━━ ENTRIES SHOWN ━━

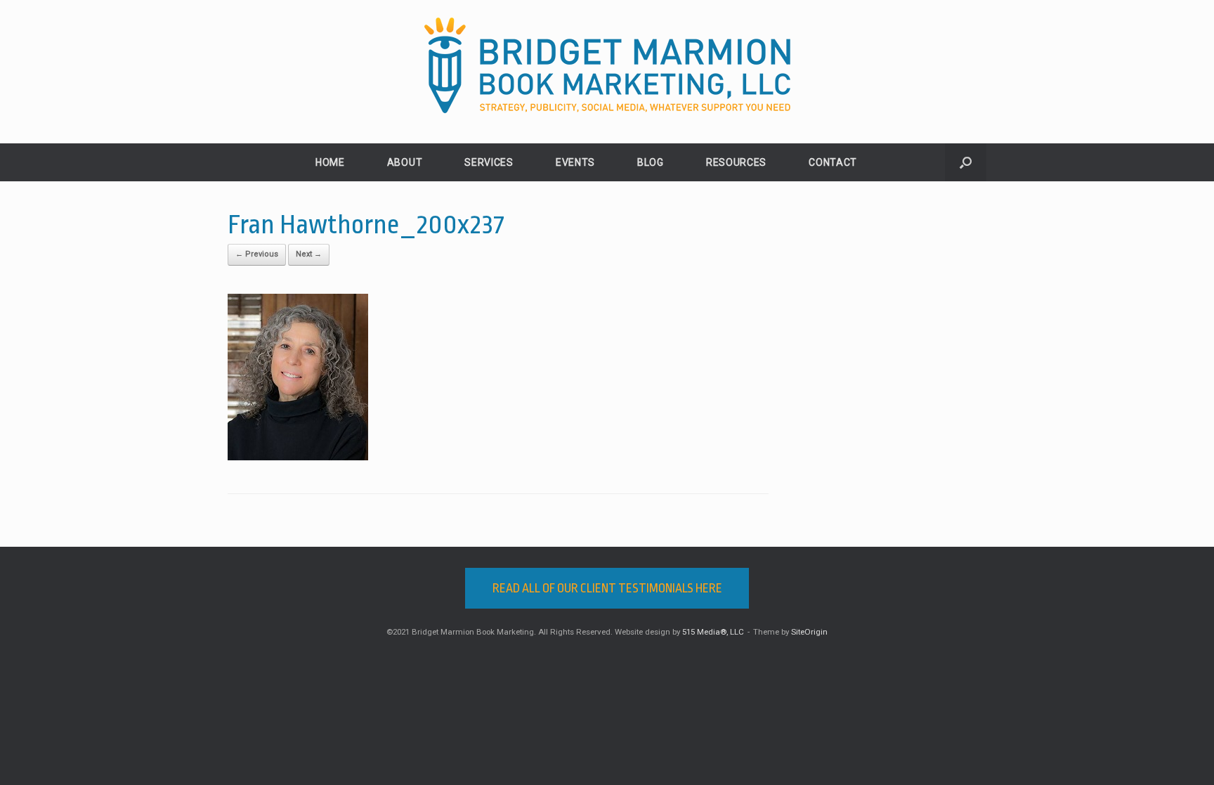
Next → (309, 254)
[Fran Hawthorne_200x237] (298, 456)
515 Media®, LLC (713, 632)
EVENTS (575, 162)
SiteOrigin (809, 632)
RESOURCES (736, 162)
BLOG (650, 162)
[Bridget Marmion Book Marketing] (607, 65)
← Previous (256, 254)
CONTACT (833, 162)
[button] (965, 162)
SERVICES (489, 162)
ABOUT (405, 162)
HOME (330, 162)
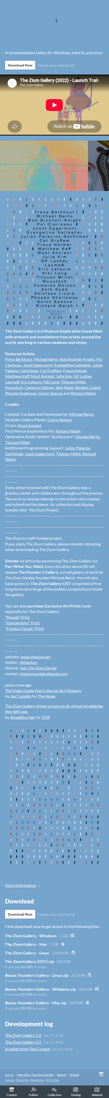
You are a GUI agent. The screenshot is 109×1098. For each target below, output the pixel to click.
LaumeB (12, 381)
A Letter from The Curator (27, 1048)
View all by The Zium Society (35, 1075)
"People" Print (17, 617)
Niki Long (51, 381)
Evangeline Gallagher (72, 365)
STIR (46, 717)
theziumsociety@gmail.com (43, 673)
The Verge (46, 696)
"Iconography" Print (22, 622)
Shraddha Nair (22, 717)
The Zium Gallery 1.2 (23, 1035)
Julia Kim (64, 376)
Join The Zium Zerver (38, 667)
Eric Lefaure (31, 381)
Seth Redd (64, 387)
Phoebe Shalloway (21, 393)
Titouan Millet (73, 381)
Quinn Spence (50, 393)
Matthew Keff (17, 376)
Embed (74, 1075)
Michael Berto (46, 359)
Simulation (37, 1080)
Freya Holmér (75, 370)
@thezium (28, 662)
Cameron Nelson (39, 387)
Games (9, 1080)
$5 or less (53, 1080)
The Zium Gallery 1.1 (23, 1042)
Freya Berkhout (18, 359)
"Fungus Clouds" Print (24, 628)
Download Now (20, 65)
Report (61, 1075)
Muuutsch (14, 387)
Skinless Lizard (87, 387)
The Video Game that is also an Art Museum (43, 690)
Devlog (76, 1095)
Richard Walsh (83, 393)
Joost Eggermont (38, 365)
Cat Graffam (51, 370)
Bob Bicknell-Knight (77, 359)
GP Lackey (83, 376)
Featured (22, 1080)
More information (20, 885)
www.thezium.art (35, 656)
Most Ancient (43, 376)
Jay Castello (20, 696)
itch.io (9, 1075)
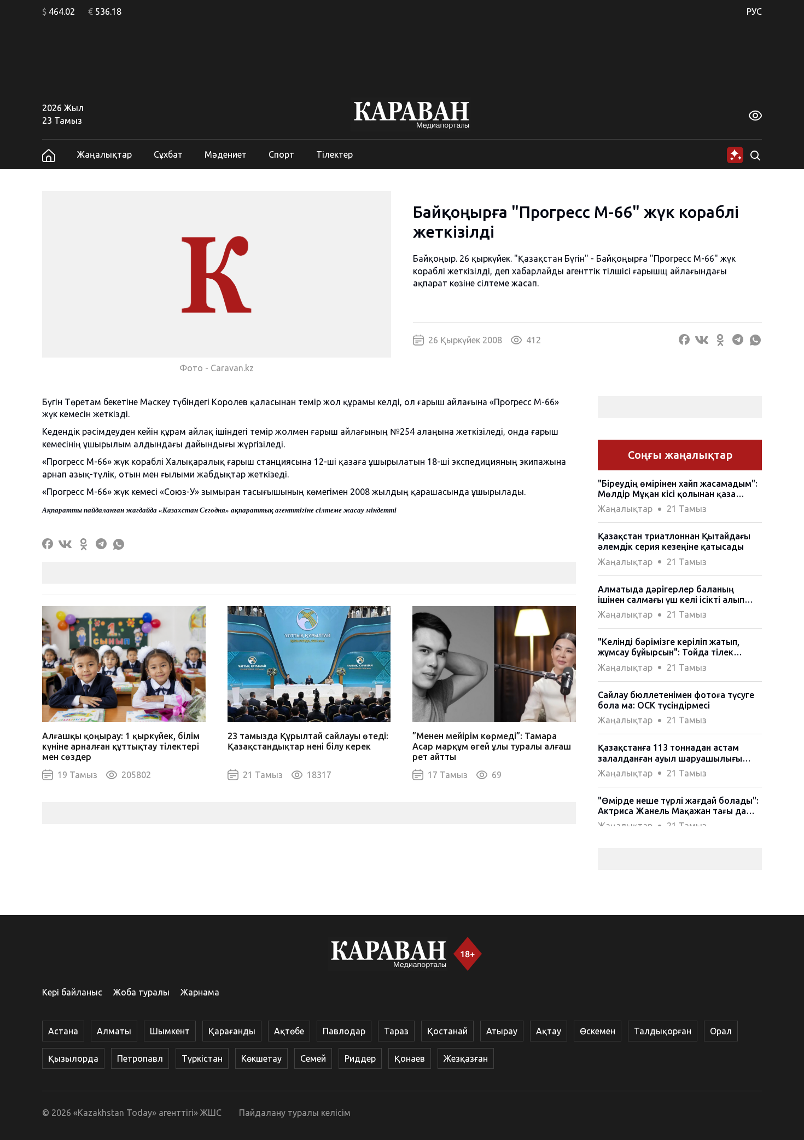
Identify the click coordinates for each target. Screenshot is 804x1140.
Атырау (501, 1031)
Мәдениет (226, 154)
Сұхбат (168, 154)
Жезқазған (466, 1058)
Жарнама (199, 992)
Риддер (360, 1058)
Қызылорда (73, 1058)
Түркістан (202, 1058)
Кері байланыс (72, 992)
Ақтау (548, 1031)
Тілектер (334, 154)
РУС (754, 11)
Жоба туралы (141, 992)
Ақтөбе (289, 1031)
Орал (721, 1031)
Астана (63, 1031)
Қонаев (409, 1058)
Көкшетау (261, 1058)
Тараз (396, 1031)
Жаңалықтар (104, 154)
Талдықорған (662, 1031)
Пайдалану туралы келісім (295, 1113)
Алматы (114, 1031)
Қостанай (447, 1031)
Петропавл (140, 1058)
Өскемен (597, 1031)
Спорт (281, 154)
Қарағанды (231, 1031)
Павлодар (344, 1031)
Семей (313, 1058)
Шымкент (170, 1031)
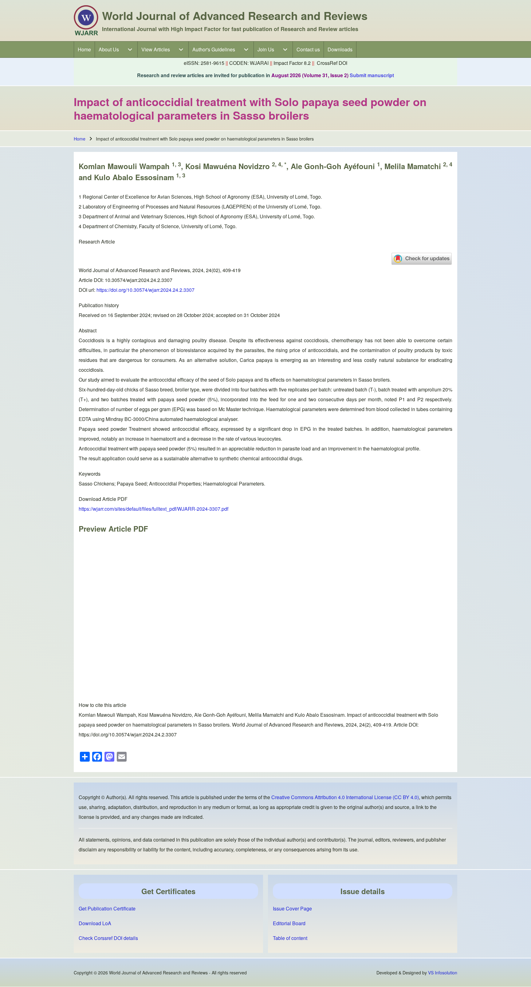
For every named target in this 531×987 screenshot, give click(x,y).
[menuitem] (84, 49)
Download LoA (95, 923)
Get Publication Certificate (107, 908)
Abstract (87, 330)
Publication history (99, 305)
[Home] (86, 20)
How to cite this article (102, 704)
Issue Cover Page (292, 908)
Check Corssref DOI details (108, 937)
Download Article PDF (103, 498)
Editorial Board (289, 923)
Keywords (89, 473)
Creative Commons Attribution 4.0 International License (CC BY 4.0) (345, 797)
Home (79, 139)
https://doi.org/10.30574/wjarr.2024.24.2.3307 (145, 289)
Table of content (290, 937)
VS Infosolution (442, 972)
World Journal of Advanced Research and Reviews (235, 15)
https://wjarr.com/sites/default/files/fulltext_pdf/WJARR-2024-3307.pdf (153, 508)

━━━

OBJECTIVE:
Reproduce the entries from the very first one through the line containing "Семей (313, 1058)", including that line. Leave the pictures out.

RESULT:
Next → (309, 254)
[Fran Hawthorne_200x237] (298, 456)
515 Media®, LLC (713, 632)
EVENTS (575, 162)
SiteOrigin (809, 632)
RESOURCES (736, 162)
BLOG (650, 162)
[Bridget Marmion Book Marketing] (607, 65)
← Previous (256, 254)
CONTACT (833, 162)
[button] (965, 162)
SERVICES (489, 162)
ABOUT (405, 162)
HOME (330, 162)
You are a GUI agent. The screenshot is 109×1098. For each target below, output the pixel to click.
LaumeB (12, 381)
A Letter from The Curator (27, 1048)
View all by The Zium Society (35, 1075)
"People" Print (17, 617)
Niki Long (51, 381)
Evangeline Gallagher (72, 365)
STIR (46, 717)
theziumsociety@gmail.com (43, 673)
The Verge (46, 696)
"Iconography" Print (22, 622)
Shraddha Nair (22, 717)
The Zium Gallery 1.2 (23, 1035)
Julia Kim (64, 376)
Join The Zium Zerver (38, 667)
Eric Lefaure (31, 381)
Seth Redd (64, 387)
Phoebe Shalloway (21, 393)
Titouan Millet (73, 381)
Quinn Spence (50, 393)
Matthew Keff (17, 376)
Embed (74, 1075)
Michael Berto (46, 359)
Simulation (37, 1080)
Freya Holmér (75, 370)
@thezium (28, 662)
Cameron Nelson (39, 387)
Games (9, 1080)
$5 or less (53, 1080)
The Zium Gallery 1.1 (23, 1042)
Freya Berkhout (18, 359)
"Fungus Clouds" Print (24, 628)
Download Now (20, 65)
Report (61, 1075)
Muuutsch (14, 387)
Skinless Lizard (87, 387)
The Video Game that is also an Art Museum (43, 690)
Devlog (76, 1095)
Richard Walsh (83, 393)
Joost Eggermont (38, 365)
Cat Graffam (51, 370)
Bob Bicknell-Knight (77, 359)
GP Lackey (83, 376)
Featured (22, 1080)
More information (20, 885)
www.thezium.art (35, 656)
Most Ancient (43, 376)
Jay Castello (20, 696)
itch.io (9, 1075)
Identify the click coordinates for each target. Screenshot is 804x1140.
Атырау (501, 1031)
Мәдениет (226, 154)
Сұхбат (168, 154)
Жезқазған (466, 1058)
Жарнама (199, 992)
Риддер (360, 1058)
Қызылорда (73, 1058)
Түркістан (202, 1058)
Кері байланыс (72, 992)
Ақтау (548, 1031)
Тілектер (334, 154)
РУС (754, 11)
Жоба туралы (141, 992)
Ақтөбе (289, 1031)
Орал (721, 1031)
Астана (63, 1031)
Қонаев (409, 1058)
Көкшетау (261, 1058)
Тараз (396, 1031)
Жаңалықтар (104, 154)
Талдықорған (662, 1031)
Пайдалану туралы келісім (295, 1113)
Алматы (114, 1031)
Қостанай (447, 1031)
Петропавл (140, 1058)
Өскемен (597, 1031)
Спорт (281, 154)
Қарағанды (231, 1031)
Павлодар (344, 1031)
Семей (313, 1058)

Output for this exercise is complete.